* [PROBLEM TO SOLVE]:
Output the data in full and exactly as presented.
Content starts
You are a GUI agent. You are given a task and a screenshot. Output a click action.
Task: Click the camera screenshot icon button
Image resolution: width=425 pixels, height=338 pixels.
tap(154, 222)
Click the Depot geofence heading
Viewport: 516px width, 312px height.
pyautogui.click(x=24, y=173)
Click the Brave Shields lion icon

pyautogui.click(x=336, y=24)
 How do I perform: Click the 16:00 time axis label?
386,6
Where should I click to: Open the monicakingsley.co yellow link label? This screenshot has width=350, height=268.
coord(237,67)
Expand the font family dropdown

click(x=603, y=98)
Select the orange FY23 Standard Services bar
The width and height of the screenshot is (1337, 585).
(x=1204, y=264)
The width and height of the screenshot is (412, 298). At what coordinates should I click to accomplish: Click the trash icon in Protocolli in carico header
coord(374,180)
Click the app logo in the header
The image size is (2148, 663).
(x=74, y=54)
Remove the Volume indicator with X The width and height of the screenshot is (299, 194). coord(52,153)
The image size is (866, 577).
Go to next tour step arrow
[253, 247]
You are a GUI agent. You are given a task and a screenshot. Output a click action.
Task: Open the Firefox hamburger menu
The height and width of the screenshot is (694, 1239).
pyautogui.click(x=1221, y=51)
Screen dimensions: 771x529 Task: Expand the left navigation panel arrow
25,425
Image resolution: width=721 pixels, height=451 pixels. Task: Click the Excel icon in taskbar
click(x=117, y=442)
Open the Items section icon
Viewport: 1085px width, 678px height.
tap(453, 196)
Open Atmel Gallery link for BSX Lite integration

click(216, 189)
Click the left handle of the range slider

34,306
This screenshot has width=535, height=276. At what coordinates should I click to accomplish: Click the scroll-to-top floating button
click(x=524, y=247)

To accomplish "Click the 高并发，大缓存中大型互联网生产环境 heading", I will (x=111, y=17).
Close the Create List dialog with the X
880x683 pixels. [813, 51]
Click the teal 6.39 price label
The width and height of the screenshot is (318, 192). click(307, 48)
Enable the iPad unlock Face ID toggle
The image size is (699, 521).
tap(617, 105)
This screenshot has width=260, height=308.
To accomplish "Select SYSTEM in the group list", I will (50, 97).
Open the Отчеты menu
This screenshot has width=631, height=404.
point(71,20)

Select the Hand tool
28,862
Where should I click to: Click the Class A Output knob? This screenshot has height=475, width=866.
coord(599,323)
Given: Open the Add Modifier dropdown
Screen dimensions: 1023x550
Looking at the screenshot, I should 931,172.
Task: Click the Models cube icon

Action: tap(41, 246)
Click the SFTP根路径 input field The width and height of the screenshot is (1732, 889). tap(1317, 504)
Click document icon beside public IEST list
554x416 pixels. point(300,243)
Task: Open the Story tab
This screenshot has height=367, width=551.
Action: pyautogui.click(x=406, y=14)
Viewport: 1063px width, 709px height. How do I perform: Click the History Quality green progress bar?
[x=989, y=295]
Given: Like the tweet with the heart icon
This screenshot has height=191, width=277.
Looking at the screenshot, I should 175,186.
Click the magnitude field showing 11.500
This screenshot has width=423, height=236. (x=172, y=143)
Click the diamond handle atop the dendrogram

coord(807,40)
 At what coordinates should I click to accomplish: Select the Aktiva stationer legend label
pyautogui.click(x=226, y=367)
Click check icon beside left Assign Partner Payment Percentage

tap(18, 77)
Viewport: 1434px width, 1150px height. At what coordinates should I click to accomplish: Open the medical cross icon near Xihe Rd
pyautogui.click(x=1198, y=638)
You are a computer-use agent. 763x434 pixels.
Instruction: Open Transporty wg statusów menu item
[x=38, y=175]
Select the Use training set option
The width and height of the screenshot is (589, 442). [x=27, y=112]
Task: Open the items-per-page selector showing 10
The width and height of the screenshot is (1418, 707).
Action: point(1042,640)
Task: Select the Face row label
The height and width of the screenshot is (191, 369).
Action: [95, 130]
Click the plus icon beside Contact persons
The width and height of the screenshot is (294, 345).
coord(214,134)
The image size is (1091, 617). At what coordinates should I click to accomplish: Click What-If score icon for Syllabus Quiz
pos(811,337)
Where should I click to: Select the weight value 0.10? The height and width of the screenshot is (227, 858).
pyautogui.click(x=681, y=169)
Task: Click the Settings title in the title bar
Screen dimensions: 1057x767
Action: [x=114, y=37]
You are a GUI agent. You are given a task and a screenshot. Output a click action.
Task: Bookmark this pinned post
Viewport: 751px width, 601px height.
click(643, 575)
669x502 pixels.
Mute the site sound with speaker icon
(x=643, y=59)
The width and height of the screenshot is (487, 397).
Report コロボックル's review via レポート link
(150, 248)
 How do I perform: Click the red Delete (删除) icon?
Content ends
* [EXERCISE ANSWER]:
You are a GUI agent. You are given a task and a screenshot. Output a click action.
Task: Click the camera screenshot icon button
Image resolution: width=425 pixels, height=338 pixels.
tap(154, 222)
Click the Depot geofence heading
Viewport: 516px width, 312px height.
pyautogui.click(x=24, y=173)
Click the Brave Shields lion icon

pyautogui.click(x=336, y=24)
 How do I perform: Click the 16:00 time axis label?
386,6
Where should I click to: Open the monicakingsley.co yellow link label? This screenshot has width=350, height=268.
coord(237,67)
Expand the font family dropdown

click(x=603, y=98)
Select the orange FY23 Standard Services bar
The width and height of the screenshot is (1337, 585).
(x=1204, y=264)
The width and height of the screenshot is (412, 298). At what coordinates should I click to accomplish: Click the trash icon in Protocolli in carico header
coord(374,180)
Click the app logo in the header
The image size is (2148, 663).
(x=74, y=54)
Remove the Volume indicator with X The width and height of the screenshot is (299, 194). coord(52,153)
The image size is (866, 577).
Go to next tour step arrow
[253, 247]
You are a GUI agent. You are given a task and a screenshot. Output a click action.
Task: Open the Firefox hamburger menu
The height and width of the screenshot is (694, 1239).
pyautogui.click(x=1221, y=51)
Screen dimensions: 771x529 Task: Expand the left navigation panel arrow
25,425
Image resolution: width=721 pixels, height=451 pixels. Task: Click the Excel icon in taskbar
click(x=117, y=442)
Open the Items section icon
Viewport: 1085px width, 678px height.
tap(453, 196)
Open Atmel Gallery link for BSX Lite integration

click(216, 189)
Click the left handle of the range slider

34,306
This screenshot has width=535, height=276. At what coordinates should I click to accomplish: Click the scroll-to-top floating button
click(x=524, y=247)

To accomplish "Click the 高并发，大缓存中大型互联网生产环境 heading", I will (x=111, y=17).
Close the Create List dialog with the X
880x683 pixels. [813, 51]
Click the teal 6.39 price label
The width and height of the screenshot is (318, 192). click(307, 48)
Enable the iPad unlock Face ID toggle
The image size is (699, 521).
tap(617, 105)
This screenshot has width=260, height=308.
To accomplish "Select SYSTEM in the group list", I will (50, 97).
Open the Отчеты menu
This screenshot has width=631, height=404.
point(71,20)

Select the Hand tool
28,862
Where should I click to: Click the Class A Output knob? This screenshot has height=475, width=866.
coord(599,323)
Given: Open the Add Modifier dropdown
Screen dimensions: 1023x550
Looking at the screenshot, I should 931,172.
Task: Click the Models cube icon

Action: tap(41, 246)
Click the SFTP根路径 input field The width and height of the screenshot is (1732, 889). tap(1317, 504)
Click document icon beside public IEST list
554x416 pixels. point(300,243)
Task: Open the Story tab
This screenshot has height=367, width=551.
Action: pyautogui.click(x=406, y=14)
Viewport: 1063px width, 709px height. How do I perform: Click the History Quality green progress bar?
[x=989, y=295]
Given: Like the tweet with the heart icon
This screenshot has height=191, width=277.
Looking at the screenshot, I should 175,186.
Click the magnitude field showing 11.500
This screenshot has width=423, height=236. (x=172, y=143)
Click the diamond handle atop the dendrogram

coord(807,40)
 At what coordinates should I click to accomplish: Select the Aktiva stationer legend label
pyautogui.click(x=226, y=367)
Click check icon beside left Assign Partner Payment Percentage

tap(18, 77)
Viewport: 1434px width, 1150px height. At what coordinates should I click to accomplish: Open the medical cross icon near Xihe Rd
pyautogui.click(x=1198, y=638)
You are a computer-use agent. 763x434 pixels.
Instruction: Open Transporty wg statusów menu item
[x=38, y=175]
Select the Use training set option
The width and height of the screenshot is (589, 442). [x=27, y=112]
Task: Open the items-per-page selector showing 10
The width and height of the screenshot is (1418, 707).
Action: point(1042,640)
Task: Select the Face row label
The height and width of the screenshot is (191, 369).
Action: [95, 130]
Click the plus icon beside Contact persons
The width and height of the screenshot is (294, 345).
coord(214,134)
The image size is (1091, 617). At what coordinates should I click to accomplish: Click What-If score icon for Syllabus Quiz
pos(811,337)
Where should I click to: Select the weight value 0.10? The height and width of the screenshot is (227, 858).
pyautogui.click(x=681, y=169)
Task: Click the Settings title in the title bar
Screen dimensions: 1057x767
Action: [x=114, y=37]
You are a GUI agent. You are given a task and a screenshot. Output a click action.
Task: Bookmark this pinned post
Viewport: 751px width, 601px height.
click(643, 575)
669x502 pixels.
Mute the site sound with speaker icon
(x=643, y=59)
The width and height of the screenshot is (487, 397).
Report コロボックル's review via レポート link
(150, 248)
 How do I perform: Click the red Delete (删除) icon?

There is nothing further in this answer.